In the Indonesian language throughout medieval times, apsaras are also known as 'bidadari', being conflated with the 'vidyadharis' (from Sanskrit word vidhyadhari: vidhya, 'knowledge'; dharya, 'having, bearer, or bringer') known as Bidadari in the modern Indonesian, the females of the vidyādharas, another class of celestial beings in Indian mythology. 'Vidyādhara' literally means 'possessed of science or spells', and refers to 'a kind of supernatural being ... possessed of magical power' or 'fairy' according to Monier-Williams Dictionary.  The bidadaris are heavenly maidens, living in the svargaloka or in celestial palace of Indra, described in Balinese dedari (bidadari or apsara) dance.

Traditionally apsaras are described as celestial maidens living in Indra's heaven (Kaéndran). They are well known for their special task: being sent to earth by Indra to seduce ascetics who by their severe practices may become more powerful than the gods. This theme occurs frequently in Javanese traditions, including the Kakawin Arjunawiwaha, written by mpu Kanwa in 1030 during the reign of a king Airlangga.

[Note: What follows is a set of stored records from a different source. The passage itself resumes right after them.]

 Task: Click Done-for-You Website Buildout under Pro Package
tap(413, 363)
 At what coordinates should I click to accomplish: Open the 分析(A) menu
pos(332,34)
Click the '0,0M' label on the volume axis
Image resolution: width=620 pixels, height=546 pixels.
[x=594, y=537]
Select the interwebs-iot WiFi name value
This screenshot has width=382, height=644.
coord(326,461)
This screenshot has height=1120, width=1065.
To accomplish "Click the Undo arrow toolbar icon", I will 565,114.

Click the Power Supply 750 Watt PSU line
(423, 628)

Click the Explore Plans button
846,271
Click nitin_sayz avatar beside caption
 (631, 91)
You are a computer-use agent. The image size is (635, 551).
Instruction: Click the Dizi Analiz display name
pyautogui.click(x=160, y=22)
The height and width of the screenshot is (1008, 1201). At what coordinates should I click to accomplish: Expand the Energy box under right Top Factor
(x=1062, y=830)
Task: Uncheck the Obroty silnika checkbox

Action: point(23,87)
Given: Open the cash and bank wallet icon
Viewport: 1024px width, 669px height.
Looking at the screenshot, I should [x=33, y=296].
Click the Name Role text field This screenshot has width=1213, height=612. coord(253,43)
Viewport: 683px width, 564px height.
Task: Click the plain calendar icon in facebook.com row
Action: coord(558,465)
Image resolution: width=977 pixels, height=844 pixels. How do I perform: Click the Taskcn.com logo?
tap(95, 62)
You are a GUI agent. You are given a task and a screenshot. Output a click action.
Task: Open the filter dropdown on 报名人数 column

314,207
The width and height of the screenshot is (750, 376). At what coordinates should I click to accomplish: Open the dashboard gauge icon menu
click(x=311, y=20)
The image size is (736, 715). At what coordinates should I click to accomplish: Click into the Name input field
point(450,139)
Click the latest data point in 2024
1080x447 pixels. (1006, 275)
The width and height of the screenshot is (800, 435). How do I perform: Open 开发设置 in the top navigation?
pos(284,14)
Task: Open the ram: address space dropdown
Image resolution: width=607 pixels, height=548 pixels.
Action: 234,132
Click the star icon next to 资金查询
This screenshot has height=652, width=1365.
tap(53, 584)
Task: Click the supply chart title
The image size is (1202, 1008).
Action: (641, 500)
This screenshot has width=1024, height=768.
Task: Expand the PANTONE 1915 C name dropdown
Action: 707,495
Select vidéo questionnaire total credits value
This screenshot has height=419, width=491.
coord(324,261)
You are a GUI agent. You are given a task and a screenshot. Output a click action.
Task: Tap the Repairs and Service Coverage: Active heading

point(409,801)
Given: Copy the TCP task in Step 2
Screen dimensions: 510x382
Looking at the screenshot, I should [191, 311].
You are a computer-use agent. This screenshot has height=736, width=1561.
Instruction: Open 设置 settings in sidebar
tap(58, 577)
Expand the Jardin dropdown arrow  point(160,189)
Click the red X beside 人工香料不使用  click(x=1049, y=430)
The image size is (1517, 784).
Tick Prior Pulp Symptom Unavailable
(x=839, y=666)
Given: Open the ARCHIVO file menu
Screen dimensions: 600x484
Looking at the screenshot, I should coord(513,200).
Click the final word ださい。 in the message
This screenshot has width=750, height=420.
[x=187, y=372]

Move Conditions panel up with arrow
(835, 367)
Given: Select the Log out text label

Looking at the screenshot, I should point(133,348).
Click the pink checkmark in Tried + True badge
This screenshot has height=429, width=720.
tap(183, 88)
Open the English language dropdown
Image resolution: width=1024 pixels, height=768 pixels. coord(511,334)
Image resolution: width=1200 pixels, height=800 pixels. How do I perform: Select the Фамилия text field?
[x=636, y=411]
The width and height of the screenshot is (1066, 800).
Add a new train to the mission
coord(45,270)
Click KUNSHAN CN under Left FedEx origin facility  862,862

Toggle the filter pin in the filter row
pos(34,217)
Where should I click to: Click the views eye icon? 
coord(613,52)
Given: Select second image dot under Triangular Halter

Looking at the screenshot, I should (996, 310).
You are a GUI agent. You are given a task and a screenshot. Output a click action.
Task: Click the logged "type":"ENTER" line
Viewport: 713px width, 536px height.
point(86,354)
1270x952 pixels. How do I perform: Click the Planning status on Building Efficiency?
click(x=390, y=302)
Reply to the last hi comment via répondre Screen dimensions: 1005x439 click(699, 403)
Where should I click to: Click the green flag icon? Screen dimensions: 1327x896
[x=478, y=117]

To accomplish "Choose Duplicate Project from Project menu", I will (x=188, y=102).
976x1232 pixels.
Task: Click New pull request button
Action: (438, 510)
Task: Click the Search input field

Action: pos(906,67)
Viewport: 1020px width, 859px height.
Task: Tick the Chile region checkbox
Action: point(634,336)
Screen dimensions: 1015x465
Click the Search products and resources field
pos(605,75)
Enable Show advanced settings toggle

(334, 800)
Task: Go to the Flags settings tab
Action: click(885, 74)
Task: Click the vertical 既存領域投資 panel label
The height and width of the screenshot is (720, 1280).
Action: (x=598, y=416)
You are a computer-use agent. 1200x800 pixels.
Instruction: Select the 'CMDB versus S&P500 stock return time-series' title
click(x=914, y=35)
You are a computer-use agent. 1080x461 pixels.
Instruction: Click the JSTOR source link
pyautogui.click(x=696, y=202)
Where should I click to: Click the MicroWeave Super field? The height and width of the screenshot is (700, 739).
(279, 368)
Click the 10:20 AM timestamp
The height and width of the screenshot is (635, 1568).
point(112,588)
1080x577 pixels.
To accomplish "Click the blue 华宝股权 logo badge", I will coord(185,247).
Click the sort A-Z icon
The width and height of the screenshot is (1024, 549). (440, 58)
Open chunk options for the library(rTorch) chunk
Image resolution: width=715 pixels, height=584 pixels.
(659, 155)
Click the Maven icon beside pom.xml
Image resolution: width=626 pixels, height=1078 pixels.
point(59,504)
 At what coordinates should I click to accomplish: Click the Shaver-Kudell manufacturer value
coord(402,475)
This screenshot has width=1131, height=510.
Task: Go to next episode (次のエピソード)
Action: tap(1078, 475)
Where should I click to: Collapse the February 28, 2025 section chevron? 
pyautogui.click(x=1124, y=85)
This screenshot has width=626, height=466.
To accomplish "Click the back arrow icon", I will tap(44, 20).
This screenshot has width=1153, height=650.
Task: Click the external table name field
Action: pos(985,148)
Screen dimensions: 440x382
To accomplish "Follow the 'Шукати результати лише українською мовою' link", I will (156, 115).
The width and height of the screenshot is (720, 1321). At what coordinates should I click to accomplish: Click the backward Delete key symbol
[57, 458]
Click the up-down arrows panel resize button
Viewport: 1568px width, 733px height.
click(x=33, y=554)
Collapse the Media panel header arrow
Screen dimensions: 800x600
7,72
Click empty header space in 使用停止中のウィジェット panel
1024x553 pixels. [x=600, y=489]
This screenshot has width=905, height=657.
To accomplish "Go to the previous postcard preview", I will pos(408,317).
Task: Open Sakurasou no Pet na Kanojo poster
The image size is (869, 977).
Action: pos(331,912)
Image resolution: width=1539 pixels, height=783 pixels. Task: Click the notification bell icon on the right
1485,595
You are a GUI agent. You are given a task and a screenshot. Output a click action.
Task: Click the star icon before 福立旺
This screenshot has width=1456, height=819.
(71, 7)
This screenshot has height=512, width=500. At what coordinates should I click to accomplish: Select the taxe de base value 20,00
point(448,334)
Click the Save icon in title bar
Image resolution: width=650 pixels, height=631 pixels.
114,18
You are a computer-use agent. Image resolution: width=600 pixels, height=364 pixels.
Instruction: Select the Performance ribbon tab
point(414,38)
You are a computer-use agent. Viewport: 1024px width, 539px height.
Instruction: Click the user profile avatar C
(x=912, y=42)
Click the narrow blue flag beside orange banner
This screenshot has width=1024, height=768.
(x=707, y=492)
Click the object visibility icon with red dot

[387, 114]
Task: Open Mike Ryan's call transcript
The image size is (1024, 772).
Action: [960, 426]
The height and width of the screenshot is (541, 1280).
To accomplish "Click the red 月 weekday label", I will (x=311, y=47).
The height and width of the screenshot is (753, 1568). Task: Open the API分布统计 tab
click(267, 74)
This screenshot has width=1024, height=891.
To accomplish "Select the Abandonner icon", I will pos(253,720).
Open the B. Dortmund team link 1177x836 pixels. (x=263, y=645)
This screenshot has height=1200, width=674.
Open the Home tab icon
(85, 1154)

The story tells that Arjuna, in order to defeat the giant Niwatakawaca, engaged in meditation and asceticism, whereupon Indra sent apsaras to seduce him.  Arjuna, however, managed to conquer his lust and then to win the ultimate weapons from the gods to defeat the giant.

Later in the Javanese tradition the apsara was also called Hapsari, also known as Widodari (from Sanskrit word vidyādhari). The Javanese Hindu-Buddhist tradition also influenced Bali. In Balinese dance, the theme of celestial maidens often occurred. Dances such as Sanghyang Dedari and Legong depicted divine maidens in their own way. In the court of Mataram Sultanate the tradition of depicting heavenly maidens in dances still alive and well. The Javanese court dances of Bedhaya portray apsaras.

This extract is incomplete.